I wrote this post earlier about how some people call lovely, attentive, considerate behaviour from a man ‘submissive’ instead of thinking of it simply as the behaviour of a fabulous man in love.
I coined the term ‘vanilla submissive’ to refer to vanilla men I have been with whose behaviour is pretty much exactly what I expect from my submissive. Only, they weren’t my submissive.
The comments on my previous post were lively and quite wonderful, and raised the very valid question of “well, what is the difference between ‘vanilla submissive’ and ‘D/s submissive'” and I thought my view on that would be too long (and much too important!) for a comment, and you will see from this rambling why I made a post about it (even though I could probably have summarised it into a paragraph, I am practising for NaNo, which is all about the volume, you know!).
To me, the difference between a vanilla submissive and a D/s submissive is not in the behaviours, which might be pretty much the same, but in the explicit agreement to the way the power dynamic will work and the motivation for it. The agreement part is pretty clear, but it is motivation that makes it work. D/s submissives who are compatible with me (big qualifier there!) have all of the motivations of vanilla submissives (love, sweetness, wanting to make me happy etc) *plus* they see acts of dominance from me as not only acceptable, but desirable as a way of expressing love.
See, I could have ended the post right there, but there’s more, you see…
A vanilla submissive does things ‘when he feels like it’. A non-vanilla submissive does things ‘when he feels like it, but even if he doesn’t because that’s what we agreed, so he will do it anyway and be happy that I used my authority to push him to do it’.
Let me explain why I draw the line so easily.
I call what I have an obedience kink, but it’s more than a kink. It’s a necessity for me to be happy. A vanilla submissive will do what I want *most times*, but there is no explicit agreement that he will, so he can say ‘no’ any time, he can argue any time, he can refuse any time, he can just ‘not do’ things because he doesn’t feel like it. And that’s 100% fair enough. From my side, I have to accept it, or fight about it: I really have no right to say a word about it because that just makes me a demanding unreasonable bitch because my man won’t do what I want, especially when he is so lovely and does it most of the time.
What I need as my counterpart is a man who enjoys me exercising my authority in the relationship, who sees it as an expression of love, and to whom submitting to that is an expression of love. This versus someone who feels as if he is endlessly giving with little return because he will end up being unhappy with the unfairness of it all.
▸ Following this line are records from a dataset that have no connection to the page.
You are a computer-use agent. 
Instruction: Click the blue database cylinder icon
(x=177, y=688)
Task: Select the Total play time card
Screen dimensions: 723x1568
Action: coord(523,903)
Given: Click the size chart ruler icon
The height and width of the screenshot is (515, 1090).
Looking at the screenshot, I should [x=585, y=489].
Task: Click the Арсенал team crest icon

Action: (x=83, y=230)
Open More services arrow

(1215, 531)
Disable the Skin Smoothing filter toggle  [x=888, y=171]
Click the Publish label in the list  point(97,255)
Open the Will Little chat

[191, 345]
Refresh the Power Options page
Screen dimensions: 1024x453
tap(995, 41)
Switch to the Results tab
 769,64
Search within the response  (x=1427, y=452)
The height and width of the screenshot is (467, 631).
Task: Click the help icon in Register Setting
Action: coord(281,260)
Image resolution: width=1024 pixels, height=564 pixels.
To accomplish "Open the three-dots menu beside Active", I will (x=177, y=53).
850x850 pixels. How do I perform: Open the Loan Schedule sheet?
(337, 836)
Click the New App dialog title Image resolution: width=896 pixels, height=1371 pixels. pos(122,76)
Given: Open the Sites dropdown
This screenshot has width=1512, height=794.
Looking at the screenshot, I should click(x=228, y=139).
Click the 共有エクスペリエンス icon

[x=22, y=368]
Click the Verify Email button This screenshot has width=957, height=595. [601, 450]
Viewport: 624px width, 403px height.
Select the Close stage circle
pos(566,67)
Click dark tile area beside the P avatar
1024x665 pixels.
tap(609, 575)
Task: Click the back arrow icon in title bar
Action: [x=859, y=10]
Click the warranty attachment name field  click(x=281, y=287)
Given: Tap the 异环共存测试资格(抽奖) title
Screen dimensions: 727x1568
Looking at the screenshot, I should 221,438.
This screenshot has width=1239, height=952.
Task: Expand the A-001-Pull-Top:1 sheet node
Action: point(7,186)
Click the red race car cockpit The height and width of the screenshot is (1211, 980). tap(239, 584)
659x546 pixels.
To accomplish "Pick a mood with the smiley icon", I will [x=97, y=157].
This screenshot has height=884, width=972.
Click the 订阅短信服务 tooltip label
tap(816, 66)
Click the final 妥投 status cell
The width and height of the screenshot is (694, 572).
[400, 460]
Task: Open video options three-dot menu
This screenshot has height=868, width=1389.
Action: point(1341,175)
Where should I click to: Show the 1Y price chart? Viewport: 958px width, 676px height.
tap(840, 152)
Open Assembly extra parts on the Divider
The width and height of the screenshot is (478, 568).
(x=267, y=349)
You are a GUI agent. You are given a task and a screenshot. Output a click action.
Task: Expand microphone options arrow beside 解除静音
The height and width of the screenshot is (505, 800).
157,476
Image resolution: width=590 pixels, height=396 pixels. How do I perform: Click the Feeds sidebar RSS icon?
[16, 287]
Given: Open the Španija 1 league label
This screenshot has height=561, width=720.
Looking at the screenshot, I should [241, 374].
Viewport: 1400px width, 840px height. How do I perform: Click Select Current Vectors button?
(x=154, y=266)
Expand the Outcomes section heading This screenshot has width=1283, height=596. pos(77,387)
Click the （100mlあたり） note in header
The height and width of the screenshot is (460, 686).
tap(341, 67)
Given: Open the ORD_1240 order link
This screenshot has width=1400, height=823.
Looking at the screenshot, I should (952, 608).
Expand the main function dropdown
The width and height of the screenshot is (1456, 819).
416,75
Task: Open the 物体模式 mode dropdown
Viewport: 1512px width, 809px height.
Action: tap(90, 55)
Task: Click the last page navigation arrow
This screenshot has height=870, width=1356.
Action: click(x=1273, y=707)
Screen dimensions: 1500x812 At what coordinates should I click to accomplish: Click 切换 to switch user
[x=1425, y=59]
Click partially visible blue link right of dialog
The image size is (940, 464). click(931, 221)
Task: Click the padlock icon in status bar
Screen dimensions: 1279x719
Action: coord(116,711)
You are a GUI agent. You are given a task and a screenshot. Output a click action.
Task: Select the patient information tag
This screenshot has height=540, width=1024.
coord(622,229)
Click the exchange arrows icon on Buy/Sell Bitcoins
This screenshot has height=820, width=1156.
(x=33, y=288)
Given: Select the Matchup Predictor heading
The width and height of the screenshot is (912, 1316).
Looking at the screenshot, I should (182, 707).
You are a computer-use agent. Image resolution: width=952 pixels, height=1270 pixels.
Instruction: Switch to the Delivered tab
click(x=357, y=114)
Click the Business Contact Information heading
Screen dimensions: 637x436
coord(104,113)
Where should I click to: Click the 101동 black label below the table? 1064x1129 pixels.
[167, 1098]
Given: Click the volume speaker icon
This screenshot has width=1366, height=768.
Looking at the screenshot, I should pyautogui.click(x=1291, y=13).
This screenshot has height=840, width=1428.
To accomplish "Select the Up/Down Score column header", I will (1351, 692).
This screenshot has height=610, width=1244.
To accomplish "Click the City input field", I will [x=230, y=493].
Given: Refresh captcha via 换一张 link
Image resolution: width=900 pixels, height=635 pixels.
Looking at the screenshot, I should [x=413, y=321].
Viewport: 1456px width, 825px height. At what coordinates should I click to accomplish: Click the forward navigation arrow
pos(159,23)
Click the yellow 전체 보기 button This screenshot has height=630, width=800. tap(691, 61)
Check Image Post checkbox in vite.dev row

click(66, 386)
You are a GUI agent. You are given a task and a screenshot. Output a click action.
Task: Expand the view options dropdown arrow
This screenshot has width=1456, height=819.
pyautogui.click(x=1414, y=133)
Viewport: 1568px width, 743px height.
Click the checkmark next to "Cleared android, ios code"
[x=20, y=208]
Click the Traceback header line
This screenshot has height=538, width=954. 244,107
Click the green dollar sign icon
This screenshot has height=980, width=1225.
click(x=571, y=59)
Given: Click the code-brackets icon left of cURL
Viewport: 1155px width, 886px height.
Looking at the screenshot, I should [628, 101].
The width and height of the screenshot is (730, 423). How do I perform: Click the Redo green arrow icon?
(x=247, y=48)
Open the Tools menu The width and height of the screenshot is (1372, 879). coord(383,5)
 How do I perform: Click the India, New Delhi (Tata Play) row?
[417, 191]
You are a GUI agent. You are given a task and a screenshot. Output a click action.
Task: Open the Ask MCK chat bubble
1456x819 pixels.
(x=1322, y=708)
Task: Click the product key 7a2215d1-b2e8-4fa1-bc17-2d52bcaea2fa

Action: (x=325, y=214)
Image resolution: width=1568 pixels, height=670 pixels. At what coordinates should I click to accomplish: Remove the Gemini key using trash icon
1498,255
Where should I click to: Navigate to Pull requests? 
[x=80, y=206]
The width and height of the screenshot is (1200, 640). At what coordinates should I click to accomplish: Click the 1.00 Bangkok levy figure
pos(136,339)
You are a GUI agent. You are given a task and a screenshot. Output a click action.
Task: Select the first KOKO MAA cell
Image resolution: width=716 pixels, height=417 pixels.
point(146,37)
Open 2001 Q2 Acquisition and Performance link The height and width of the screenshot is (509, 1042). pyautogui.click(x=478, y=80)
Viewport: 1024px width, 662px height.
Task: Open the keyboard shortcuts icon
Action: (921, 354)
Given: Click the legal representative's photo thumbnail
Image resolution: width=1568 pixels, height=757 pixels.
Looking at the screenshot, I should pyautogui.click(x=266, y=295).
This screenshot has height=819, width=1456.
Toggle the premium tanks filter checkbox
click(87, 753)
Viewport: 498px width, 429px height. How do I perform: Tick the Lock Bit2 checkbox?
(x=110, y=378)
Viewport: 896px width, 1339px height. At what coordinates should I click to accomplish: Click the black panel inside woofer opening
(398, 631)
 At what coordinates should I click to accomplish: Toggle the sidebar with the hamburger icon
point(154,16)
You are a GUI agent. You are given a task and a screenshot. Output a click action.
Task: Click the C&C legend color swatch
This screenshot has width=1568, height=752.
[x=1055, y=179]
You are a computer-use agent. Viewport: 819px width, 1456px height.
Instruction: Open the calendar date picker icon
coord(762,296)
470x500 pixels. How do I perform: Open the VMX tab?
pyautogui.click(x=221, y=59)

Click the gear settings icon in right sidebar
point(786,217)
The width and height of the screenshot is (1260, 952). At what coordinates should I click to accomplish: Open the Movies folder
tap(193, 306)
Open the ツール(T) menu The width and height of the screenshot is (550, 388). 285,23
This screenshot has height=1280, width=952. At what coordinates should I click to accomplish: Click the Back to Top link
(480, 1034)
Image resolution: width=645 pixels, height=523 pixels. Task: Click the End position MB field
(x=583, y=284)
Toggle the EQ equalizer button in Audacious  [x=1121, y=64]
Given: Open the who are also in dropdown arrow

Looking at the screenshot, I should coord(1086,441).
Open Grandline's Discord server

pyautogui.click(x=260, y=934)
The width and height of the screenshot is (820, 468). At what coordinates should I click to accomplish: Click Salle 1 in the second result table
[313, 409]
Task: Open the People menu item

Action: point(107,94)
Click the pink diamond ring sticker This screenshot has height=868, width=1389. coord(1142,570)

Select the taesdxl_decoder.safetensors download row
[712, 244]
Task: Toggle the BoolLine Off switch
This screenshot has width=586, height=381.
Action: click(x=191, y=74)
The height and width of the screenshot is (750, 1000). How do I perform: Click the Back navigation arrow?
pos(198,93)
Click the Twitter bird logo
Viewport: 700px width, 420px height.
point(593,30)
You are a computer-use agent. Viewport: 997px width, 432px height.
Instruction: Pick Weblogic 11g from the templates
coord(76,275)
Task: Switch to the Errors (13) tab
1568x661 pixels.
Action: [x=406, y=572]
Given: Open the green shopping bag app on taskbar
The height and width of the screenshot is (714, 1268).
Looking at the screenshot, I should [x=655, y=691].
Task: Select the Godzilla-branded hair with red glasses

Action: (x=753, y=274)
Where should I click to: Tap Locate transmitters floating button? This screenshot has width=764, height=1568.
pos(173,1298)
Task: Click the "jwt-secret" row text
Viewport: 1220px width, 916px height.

In my experience, eventually the vanilla submissive will resent ‘giving’ *all the time* and he will start to feel as if it’s unfair (which it is), then I will start feeling guilty about not compromising more (I have a huge capacity for guilt) and off we go downhill at a rapid rate.
So what makes a D/s submissive is that we have agreed how the relationship will work, and that dynamic is, in and of itself, a big part of what makes each of us happy. I want him to be bouncing with joy when I assert my authority, I want to feel as if ‘who I am’ in being that way is not only accepted but that he adores it, and I want him to feel as if my telling him to get me a drink is a whisper of love in his ear.